Today, there are many kinds of general counsel with different roles and responsibilities. They span industries of all shapes and sizes, at public and private companies, both large and small.
However, there’s one common thread you’ll notice when hiring a GC these days: This isn’t the same one-dimensional general counsel role of the past.
Due to the complexities of globalization, a more stringent regulatory environment, and a recent storm of social and geopolitical issues, GCs are engaged regularly beyond the boundaries of the traditional legal skill set.
This new role—“GC plus,” if you will—is more in line with the C-suite ranks.
In fact, reports in recent years indicate that upwards of 90% of GCs are members of the executive management team.
Additionally, while risk mitigation is still a priority, the modern GC is much more than a watchdog who helps their organization navigate legal pitfalls.
If you’re in the market for a general counsel, it’s critical to understand how this function has changed in recent years and how you can shape the role to attract the most capable, qualified, and exciting candidates for your company.

= = = = = = =

### Work instructions
a. Arrange the lines of the records from the line with "Tap the (2) Б bet at 4.2" to the line with "pos(155,820)", inclusive, as a Markdown table with the columns n and Line, skipping any blank lines.
b. Pick up the text on the changing general counsel role where it stops and continue it.

### Items from a data source
= = = = = = =

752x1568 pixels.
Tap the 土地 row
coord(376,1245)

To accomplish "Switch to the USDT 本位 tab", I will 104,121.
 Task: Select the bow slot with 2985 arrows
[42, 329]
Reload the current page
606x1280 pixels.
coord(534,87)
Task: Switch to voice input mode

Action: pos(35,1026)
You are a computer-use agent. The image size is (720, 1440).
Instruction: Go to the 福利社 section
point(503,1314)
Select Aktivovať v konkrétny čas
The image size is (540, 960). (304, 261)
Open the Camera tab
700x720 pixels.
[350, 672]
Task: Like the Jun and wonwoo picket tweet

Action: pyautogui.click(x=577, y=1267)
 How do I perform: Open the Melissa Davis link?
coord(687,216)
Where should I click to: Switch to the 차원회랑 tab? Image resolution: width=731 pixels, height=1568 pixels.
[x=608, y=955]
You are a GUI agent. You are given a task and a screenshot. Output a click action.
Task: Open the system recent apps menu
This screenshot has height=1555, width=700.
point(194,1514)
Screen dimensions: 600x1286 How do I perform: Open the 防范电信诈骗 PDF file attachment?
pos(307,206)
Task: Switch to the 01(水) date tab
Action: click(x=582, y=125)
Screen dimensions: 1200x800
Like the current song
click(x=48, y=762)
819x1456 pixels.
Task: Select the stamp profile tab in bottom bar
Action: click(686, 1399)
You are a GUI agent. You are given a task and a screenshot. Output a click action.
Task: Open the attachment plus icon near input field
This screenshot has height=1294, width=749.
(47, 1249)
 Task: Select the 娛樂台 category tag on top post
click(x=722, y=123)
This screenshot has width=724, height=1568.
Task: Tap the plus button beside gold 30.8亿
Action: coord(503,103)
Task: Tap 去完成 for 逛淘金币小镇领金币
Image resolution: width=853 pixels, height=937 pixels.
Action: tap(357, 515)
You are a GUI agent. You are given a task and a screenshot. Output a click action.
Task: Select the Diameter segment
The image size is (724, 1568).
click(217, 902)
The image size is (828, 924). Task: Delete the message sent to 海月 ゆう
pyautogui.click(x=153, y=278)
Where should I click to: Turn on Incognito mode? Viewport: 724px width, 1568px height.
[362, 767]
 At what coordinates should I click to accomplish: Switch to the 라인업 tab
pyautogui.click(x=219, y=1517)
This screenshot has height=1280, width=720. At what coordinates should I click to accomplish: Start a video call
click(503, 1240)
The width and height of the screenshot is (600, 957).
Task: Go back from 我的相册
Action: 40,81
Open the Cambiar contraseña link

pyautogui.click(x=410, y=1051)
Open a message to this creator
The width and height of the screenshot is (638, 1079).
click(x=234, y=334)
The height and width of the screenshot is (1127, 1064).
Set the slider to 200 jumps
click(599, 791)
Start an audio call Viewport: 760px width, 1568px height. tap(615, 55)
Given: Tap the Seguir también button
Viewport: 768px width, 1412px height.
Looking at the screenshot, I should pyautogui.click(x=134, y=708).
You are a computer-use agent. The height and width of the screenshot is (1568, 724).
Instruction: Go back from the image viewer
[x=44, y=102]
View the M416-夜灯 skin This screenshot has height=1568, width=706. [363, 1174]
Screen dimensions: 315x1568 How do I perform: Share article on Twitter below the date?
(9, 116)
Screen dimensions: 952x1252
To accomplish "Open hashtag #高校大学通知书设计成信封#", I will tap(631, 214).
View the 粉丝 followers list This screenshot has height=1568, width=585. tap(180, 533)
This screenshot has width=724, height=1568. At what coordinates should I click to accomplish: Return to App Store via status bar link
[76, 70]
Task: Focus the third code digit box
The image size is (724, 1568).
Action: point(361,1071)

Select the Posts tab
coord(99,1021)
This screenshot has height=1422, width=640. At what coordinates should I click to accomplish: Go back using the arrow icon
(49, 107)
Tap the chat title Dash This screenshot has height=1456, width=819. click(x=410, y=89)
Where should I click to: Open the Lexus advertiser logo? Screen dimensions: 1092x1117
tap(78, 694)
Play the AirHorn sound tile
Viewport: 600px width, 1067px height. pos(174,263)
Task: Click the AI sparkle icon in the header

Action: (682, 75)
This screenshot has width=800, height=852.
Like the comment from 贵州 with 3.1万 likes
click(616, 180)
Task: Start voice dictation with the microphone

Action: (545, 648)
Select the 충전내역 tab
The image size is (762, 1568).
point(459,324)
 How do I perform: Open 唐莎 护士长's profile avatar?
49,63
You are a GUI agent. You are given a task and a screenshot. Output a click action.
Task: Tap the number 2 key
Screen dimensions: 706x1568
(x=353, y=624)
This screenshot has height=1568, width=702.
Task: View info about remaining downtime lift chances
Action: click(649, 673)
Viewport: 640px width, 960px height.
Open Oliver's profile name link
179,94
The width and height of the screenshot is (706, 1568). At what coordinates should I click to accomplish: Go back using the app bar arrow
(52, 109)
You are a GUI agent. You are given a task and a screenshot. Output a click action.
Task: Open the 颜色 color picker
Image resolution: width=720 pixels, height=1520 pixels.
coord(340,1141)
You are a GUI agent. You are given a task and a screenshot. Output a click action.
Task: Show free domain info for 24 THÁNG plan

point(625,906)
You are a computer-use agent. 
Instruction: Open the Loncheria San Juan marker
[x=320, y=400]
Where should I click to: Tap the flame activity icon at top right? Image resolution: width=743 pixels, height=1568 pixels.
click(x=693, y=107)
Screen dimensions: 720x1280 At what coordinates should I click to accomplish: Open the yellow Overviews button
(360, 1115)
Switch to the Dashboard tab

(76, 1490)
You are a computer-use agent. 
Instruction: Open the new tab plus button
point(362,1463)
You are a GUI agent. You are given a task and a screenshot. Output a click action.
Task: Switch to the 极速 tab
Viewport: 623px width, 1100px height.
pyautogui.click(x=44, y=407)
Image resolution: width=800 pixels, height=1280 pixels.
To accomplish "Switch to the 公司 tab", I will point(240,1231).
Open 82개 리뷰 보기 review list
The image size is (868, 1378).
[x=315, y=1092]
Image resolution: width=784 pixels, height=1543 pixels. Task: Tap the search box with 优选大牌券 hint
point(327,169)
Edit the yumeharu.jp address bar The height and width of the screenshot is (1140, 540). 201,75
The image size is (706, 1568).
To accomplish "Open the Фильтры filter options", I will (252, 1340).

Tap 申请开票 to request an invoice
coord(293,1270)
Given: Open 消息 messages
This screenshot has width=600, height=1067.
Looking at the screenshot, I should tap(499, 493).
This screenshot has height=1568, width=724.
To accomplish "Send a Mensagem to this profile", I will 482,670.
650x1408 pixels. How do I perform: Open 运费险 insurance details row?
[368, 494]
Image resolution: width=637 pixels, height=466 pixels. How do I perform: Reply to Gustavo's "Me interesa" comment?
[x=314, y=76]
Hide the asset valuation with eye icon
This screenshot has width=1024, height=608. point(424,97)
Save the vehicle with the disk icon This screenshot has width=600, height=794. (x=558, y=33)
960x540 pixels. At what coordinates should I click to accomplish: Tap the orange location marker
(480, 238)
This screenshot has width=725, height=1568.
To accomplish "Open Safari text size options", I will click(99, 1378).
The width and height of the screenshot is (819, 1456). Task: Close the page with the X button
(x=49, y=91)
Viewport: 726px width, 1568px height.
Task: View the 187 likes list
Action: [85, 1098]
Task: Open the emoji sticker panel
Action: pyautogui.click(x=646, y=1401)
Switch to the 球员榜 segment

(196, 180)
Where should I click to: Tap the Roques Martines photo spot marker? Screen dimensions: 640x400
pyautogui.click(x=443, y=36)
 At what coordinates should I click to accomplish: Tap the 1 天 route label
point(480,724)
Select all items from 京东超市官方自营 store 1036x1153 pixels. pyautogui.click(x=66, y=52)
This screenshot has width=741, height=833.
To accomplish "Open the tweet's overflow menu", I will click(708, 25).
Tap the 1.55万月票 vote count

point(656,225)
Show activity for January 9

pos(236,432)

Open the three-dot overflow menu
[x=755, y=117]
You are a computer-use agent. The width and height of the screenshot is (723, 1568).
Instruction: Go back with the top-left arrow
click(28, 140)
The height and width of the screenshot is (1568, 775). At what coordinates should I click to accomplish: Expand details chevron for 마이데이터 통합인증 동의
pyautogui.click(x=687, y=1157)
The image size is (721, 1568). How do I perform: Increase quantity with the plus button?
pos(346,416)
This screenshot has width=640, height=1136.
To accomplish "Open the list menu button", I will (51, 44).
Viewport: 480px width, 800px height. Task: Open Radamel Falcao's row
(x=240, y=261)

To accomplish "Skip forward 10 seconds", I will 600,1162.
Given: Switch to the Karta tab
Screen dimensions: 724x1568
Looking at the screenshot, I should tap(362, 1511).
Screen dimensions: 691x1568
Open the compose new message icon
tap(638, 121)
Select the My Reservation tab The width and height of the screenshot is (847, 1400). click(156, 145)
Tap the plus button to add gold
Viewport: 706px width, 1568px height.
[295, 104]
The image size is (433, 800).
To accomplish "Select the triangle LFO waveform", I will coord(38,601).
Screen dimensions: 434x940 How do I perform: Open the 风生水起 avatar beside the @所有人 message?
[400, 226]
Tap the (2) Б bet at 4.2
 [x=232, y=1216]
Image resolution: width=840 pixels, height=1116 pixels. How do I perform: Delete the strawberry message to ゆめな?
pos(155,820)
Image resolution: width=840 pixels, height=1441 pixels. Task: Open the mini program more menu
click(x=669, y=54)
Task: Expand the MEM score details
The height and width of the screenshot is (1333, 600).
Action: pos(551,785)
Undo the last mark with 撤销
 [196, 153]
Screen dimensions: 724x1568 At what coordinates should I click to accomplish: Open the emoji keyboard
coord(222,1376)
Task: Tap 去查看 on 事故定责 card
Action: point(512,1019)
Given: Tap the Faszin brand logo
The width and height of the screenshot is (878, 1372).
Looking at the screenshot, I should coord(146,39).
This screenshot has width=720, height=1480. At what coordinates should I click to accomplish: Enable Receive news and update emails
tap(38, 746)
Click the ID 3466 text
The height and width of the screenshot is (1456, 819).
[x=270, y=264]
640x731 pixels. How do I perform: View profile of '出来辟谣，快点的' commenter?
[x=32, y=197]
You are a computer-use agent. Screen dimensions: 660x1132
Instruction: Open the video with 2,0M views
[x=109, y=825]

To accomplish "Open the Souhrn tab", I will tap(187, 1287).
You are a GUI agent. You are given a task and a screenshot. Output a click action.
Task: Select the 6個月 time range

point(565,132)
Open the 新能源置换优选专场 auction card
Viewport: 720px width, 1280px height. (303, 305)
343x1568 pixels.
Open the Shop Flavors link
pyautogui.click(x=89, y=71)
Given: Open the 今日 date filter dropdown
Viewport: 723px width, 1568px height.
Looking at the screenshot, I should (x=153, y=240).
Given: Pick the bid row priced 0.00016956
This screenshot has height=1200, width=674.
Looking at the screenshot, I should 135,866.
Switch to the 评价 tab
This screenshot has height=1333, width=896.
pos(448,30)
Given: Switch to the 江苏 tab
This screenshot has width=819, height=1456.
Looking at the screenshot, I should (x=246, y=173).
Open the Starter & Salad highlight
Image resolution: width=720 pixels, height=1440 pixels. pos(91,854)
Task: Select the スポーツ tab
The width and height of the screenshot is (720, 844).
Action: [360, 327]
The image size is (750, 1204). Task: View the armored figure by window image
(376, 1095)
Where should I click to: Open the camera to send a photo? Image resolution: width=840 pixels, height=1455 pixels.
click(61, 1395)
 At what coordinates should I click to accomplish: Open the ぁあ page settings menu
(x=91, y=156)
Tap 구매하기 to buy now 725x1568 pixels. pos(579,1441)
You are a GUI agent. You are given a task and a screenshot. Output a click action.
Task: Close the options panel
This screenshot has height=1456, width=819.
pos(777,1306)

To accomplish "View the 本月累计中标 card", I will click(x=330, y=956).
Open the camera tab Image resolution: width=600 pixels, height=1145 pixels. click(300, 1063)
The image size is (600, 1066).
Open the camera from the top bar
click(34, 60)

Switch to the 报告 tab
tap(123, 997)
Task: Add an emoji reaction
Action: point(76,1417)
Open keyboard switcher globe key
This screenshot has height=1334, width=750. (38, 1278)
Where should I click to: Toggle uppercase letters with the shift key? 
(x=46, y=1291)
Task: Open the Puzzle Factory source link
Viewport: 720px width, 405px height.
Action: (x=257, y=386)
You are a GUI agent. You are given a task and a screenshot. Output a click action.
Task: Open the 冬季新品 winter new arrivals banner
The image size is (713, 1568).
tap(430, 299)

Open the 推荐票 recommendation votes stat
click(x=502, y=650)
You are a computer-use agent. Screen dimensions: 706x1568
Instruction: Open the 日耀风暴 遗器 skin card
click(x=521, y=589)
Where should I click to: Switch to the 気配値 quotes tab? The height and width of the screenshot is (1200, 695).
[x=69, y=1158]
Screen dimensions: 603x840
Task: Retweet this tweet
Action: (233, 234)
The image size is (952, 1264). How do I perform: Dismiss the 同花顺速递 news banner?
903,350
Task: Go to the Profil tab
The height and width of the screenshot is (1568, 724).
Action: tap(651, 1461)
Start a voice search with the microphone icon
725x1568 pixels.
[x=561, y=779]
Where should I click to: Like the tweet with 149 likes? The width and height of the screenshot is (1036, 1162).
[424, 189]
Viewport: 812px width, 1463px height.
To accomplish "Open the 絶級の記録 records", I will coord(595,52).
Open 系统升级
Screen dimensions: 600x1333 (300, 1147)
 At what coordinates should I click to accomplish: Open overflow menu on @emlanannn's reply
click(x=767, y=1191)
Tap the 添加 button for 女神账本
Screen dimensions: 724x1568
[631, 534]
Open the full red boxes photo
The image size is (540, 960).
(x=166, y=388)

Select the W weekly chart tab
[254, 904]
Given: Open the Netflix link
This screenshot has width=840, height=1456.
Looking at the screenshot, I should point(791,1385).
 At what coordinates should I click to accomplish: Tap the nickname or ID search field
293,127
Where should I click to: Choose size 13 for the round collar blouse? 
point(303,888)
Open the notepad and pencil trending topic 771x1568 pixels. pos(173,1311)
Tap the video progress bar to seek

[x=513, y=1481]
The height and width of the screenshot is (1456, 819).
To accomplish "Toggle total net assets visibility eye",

= = = = = = =

### Answers to the exercise
a.
| n | Line |
|---|---|
| 1 | Tap the (2) Б bet at 4.2 |
| 2 |  [x=232, y=1216] |
| 3 | Image resolution: width=840 pixels, height=1116 pixels. How do I perform: Delete the strawberry message to ゆめな? |
| 4 | pos(155,820) |

b.
More than “Just a lawyer”: The GC’s rise to prominence
For many years, GCs were solely responsible for legal matters. Then compliance. Now, these areas are the minimum most general counsel are tasked with overseeing.
This role has morphed steadily over time, as have the expectations of lawyers looking to fill it. No longer do candidates want a strict legal advisor job where they are confined to the sidelines.
Modern GC candidates seek to be holistic, executive-level business strategists who impact the organization in a meaningful way, have a seat at the table, and are a valued business partner (who just happens to be a lawyer).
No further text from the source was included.